Konuşmacılar: “Fethiye’nin Su Kaynakları ve Özellikleri” konusunda doğa rehberi Ali İhsan EMRE, Fethiye’de “Suya Yapılan Müdahaleler” konusunda, Fethiye Kent Konseyi Yürütme Kurulu Üyesi, Ziraat Mühendisi Serdar ADAKALE, “Evrensel Bir İnsan Hakkı Olarak Su Hakkı” konusunda Avukat Bora SARICA, “Neden Suyun Ticarileştirilmesine Hayır” konusunda ise Prof. Dr. Beyza ÜSTÜN’dü.
40 yıldır Fethiyeliyim. Bunun 35 yılında Fethiye’nin turizmi ve tanıtımı için çeşitli projelerde ve programlarda görev aldım, profesyonel rehber olarak yaşadığımız bölgenin ve ülkemizin doğal, tarihsel ve kültürel varlıklarını tanıtmak için çabaladım. Fethiye ve çevresinde düzenlenen turizm amaçlı turlarda hep “Fethiye’nin bir su cenneti olduğundan” bahsettim. Bunun bölgemiz için ne kadar değerli olduğunu “su hayattır” özdeyişi ile vurgulamaya çalıştım. Bu bilgiyi aktarırken, “su kaynaklarımızın sonsuza kadar gürül gürül akmak zorunda olduklarını” düşünüyordum. Bir gün o zengin kaynakların tükenebileceği ve insanların, canlıların suya erişiminin giderek olanaksızlaşacağı aklıma bile gelmiyordu. Artık bu gerçekle yüz yüzeyim.
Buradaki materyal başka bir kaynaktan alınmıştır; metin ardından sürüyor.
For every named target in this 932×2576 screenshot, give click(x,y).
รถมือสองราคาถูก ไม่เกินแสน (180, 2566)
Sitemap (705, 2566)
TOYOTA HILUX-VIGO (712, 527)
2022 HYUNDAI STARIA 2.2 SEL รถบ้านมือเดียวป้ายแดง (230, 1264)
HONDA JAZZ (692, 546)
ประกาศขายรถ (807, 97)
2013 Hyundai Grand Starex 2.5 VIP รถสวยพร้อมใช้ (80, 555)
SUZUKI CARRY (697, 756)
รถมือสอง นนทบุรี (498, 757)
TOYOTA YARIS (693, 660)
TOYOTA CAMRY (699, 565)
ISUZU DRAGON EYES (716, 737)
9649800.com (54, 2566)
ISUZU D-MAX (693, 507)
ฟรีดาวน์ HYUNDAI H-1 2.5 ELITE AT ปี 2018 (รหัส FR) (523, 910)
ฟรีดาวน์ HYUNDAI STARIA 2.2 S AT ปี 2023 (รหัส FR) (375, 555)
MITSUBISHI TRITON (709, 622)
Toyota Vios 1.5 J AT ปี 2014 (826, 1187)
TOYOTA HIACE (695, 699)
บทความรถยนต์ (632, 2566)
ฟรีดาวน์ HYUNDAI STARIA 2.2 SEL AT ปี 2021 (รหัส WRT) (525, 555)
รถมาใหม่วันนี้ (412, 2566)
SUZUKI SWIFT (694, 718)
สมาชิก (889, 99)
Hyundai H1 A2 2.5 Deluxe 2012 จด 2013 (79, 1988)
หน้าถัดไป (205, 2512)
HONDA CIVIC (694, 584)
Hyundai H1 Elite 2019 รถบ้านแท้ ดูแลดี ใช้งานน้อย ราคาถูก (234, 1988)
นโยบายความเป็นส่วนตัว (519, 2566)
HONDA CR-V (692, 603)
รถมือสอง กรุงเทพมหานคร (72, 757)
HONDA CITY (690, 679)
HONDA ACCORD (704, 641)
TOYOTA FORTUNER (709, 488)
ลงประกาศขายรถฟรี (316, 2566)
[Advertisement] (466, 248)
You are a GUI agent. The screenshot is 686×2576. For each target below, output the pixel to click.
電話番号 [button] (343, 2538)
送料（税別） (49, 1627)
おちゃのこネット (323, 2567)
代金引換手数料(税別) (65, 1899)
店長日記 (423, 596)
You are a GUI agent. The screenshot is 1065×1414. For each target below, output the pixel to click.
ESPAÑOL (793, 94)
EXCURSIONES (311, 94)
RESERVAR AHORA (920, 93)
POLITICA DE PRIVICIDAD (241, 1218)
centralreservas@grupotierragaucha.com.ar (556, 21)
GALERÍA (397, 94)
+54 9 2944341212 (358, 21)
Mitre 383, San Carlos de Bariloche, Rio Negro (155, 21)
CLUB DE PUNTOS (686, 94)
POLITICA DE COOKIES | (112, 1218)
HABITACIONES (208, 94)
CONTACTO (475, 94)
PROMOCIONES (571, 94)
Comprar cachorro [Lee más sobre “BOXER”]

Doğa, kendisine yapılan olumsuz müdahaleleri ve hoyratça kullanımları cezasız bırakmıyor.
Dünya genelinde milyonlarca insanın temiz içme suyuna erişimi konusunda ciddi zorluklar yaşanıyor. Birleşmiş Milletler’e göre, Dünyada 2 milyar insan temiz içme suyuna sahip değil. Üstelik her yıl 3 milyon kişi su kaynaklı hastalıklardan hayatını kaybediyor. Birleşmiş Milletler 2010 yılında, “temiz içme suyuna ve sanitasyona erişim“i bir “insan hakkı” olarak kabul etmiş. Bu, suyun insanların yaşamını sürdürebilmeleri için temel bir gereksinim olduğunu ve herkesin buna erişim hakkı olduğunu ifade ediyor. Bu hak sadece içmek için değil, aynı zamanda temizlik, hijyen, tarım ve sanayi gibi alanlar için de suyun önemini vurguluyor.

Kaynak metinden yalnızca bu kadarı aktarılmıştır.